Metadata-Version: 2.1
Name: genetok
Version: 0.1.3
Summary: A Genetic Algorithm Tokenizer
Home-page: https://github.com/dadukhankevin/genetok
Author: Daniel Losey
Author-email: danieljlosey@gmail.com
Requires-Python: >=3.6
Description-Content-Type: text/markdown
Requires-Dist: finch-genetics

# GeneTok: Genetic Algorithm-based Tokenizer

GeneTok is a Python library that employs genetic algorithms to craft a tokenizer. This method stands out by using the principles of genetic evolution, the concepts of individuals (in this case, index ranges from the text), mutation, and crossover—to dynamically generate and refine token sets based on the input text(s). This approach is especially beneficial for natural language processing (NLP) tasks, offering a novel solution where traditional tokenization methods might be slow.

## Features

- **Genetic Algorithm Foundation**: Built on the [Finch](https://github.com/dadukhankevin/Finch) library, GeneTok excels in speed and efficiency, utilizing genetic algorithms for token evolution.
- **Customizable Tokenization**: Users can define token size ranges and control the token evolution process, allowing for tailored tokenization strategies.
- **Fitness Function Optimization**: Utilizes a fitness function to assess and select the most effective tokens, considering their frequency and relevance in the source text.
- **Serialization Support**: Enables saving and loading the tokenizer's state, facilitating easy reuse and distribution.
- **Resumable Training**: Training sessions can be paused and resumed with entirely different texts, offering flexibility in model development.


## Colab notebooks:
- **simple example**: [genetok](https://colab.research.google.com/drive/1l2C2ruaRv2dZSmBanT9zgMET7kypIJ4u?usp=sharing).

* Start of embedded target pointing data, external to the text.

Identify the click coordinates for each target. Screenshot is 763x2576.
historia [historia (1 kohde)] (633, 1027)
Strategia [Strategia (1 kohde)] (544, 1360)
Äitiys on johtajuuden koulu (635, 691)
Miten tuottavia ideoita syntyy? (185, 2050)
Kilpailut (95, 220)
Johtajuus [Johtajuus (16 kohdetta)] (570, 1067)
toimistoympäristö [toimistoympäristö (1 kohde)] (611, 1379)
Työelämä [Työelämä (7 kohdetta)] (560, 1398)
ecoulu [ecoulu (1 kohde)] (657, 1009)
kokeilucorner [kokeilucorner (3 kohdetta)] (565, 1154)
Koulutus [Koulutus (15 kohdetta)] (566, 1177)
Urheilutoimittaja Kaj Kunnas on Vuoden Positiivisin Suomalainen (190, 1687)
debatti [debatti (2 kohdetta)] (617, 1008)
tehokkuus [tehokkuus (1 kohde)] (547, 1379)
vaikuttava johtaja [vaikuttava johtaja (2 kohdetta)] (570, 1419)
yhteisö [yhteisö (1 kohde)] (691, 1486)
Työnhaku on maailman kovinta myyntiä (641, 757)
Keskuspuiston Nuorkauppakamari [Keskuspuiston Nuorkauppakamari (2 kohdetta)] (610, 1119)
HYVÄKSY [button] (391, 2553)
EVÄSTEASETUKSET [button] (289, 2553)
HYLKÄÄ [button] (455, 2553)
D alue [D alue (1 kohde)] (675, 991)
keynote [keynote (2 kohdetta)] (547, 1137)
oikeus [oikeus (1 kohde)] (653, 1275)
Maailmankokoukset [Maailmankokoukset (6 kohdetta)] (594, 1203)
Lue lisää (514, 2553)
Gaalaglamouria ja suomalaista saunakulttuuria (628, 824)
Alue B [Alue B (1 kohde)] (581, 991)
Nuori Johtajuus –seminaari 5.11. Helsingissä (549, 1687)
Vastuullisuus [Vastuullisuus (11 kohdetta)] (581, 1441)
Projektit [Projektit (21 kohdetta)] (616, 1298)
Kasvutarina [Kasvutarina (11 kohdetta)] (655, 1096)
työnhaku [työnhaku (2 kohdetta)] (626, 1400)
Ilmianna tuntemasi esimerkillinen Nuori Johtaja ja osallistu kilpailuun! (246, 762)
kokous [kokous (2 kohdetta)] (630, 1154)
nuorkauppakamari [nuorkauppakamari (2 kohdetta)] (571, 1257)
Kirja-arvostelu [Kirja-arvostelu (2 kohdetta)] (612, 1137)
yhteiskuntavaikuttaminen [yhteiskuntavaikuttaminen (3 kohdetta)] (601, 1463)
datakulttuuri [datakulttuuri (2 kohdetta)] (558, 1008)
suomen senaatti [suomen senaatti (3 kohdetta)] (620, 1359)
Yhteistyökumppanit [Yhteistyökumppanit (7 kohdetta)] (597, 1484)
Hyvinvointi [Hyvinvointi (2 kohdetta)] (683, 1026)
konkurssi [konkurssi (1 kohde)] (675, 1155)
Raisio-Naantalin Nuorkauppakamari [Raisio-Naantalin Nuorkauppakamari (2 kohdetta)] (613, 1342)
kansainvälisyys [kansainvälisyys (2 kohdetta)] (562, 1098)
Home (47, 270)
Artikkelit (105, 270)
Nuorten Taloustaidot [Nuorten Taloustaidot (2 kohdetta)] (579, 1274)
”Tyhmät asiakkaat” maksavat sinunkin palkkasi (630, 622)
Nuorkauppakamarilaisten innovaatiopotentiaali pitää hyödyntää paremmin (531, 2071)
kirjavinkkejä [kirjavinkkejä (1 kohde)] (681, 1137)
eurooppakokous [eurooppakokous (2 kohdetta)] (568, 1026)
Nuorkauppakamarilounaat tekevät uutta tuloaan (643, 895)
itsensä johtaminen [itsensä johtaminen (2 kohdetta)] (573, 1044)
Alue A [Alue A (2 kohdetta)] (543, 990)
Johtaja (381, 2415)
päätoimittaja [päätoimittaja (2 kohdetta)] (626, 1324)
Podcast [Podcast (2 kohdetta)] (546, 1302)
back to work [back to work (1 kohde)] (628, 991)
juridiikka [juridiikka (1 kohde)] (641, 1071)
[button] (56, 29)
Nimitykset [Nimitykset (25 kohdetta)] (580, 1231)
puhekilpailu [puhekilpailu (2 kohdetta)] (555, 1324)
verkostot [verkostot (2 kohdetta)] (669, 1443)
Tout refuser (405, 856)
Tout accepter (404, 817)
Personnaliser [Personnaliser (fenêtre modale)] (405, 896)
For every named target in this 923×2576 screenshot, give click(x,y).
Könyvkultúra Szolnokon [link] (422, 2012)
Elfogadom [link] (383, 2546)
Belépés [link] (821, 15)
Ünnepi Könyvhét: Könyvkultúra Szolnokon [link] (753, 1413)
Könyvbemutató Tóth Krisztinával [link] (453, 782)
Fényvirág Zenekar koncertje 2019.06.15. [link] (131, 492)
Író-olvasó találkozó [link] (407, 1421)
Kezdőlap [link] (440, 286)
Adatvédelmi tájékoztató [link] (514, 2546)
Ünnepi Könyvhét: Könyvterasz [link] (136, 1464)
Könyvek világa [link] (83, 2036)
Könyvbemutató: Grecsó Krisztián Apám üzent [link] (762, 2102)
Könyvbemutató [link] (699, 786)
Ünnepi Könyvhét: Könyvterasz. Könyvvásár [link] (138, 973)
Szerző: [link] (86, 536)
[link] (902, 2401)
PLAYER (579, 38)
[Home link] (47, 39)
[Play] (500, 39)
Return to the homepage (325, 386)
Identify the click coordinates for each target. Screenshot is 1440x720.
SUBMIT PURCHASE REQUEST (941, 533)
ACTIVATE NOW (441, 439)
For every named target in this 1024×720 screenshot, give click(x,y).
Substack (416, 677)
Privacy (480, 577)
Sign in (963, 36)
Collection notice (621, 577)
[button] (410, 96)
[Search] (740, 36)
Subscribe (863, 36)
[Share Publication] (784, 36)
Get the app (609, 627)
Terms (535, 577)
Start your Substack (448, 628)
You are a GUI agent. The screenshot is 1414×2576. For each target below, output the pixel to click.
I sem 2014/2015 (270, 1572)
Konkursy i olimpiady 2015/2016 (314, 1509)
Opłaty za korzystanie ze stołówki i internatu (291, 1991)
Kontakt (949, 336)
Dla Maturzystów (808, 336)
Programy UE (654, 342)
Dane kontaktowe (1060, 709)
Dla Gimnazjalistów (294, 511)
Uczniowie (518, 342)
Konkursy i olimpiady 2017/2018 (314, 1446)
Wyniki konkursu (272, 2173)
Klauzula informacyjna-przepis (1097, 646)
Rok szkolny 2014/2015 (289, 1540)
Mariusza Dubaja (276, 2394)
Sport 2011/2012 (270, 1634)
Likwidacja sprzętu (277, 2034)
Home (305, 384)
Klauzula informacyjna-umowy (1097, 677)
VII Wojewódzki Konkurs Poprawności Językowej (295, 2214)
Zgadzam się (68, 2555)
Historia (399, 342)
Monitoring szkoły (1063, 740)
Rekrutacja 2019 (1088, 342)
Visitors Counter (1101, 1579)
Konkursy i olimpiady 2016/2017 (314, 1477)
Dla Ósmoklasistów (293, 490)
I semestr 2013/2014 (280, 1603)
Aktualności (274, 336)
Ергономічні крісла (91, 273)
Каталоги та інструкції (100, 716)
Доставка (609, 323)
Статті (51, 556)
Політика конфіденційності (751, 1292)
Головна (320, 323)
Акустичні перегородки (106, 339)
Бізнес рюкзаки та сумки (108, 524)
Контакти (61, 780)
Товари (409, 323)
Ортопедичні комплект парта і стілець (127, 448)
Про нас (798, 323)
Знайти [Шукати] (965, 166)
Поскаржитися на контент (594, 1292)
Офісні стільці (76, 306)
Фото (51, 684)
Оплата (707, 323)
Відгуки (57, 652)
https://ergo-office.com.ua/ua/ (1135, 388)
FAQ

Quick overview of the library, train a tokenizer on a few GBs of text rather quickly,
## Installation

GeneTok requires Python 3.6 or later. You can install GeneTok directly from the source code:
```bash
git clone https://github.com/yourusername/genetok.git
cd genetok
pip install .
```
## Quick Start

Here's a quick example to get you started with Genetok:
```python
from genetok.tokenizer import GeneticTokenizer
# Initialize the GeneticTokenizer
tokenizer = GeneticTokenizer(step_epochs=4)
#Sample text
text = "This is a sample text for the GeneticTokenizer."
# Evolve the tokenizer based on the sample text
# Pass a list of texts, keep each under like 10,000 chars for best speed
tokenizer.evolve([text])
#Tokenize the text
tokens = tokenizer.tokenize(text)
print("Tokens:", tokens)
# Detokenize the tokens back to text
original_text = tokenizer.detokenize(tokens)
print("Original Text:", original_text)
```

## How It Works

Genetok uses a genetic algorithm to evolve a set of tokens that are most effective for tokenizing a given text. It starts with a random set of tokens and 
iteratively applies genetic operations such as mutation and crossover to evolve these tokens. Each token is represented simply by it's start and end index in a source text. Mutation causes these ranges to change. Every time a good token is found it is added to the list. The fitness of each token is determined based on its 
frequency and utility in the source text, guiding the selection process towards more effective tokenization strategies.

## Drawbacks:
- Speed has it's costs, the tokens may not be the absolute global "best", but the training is *much* faster than typical tokenizers. 
- Far from complete, lots more features to add and bugs to weed out.

## Example Implementation

For a detailed example of how to use Genetok on a larger dataset, refer to `implimentation.py` in the repository. This example demonstrates loading a 
dataset, processing the text, evolving the tokenizer, and then using it to tokenize new texts.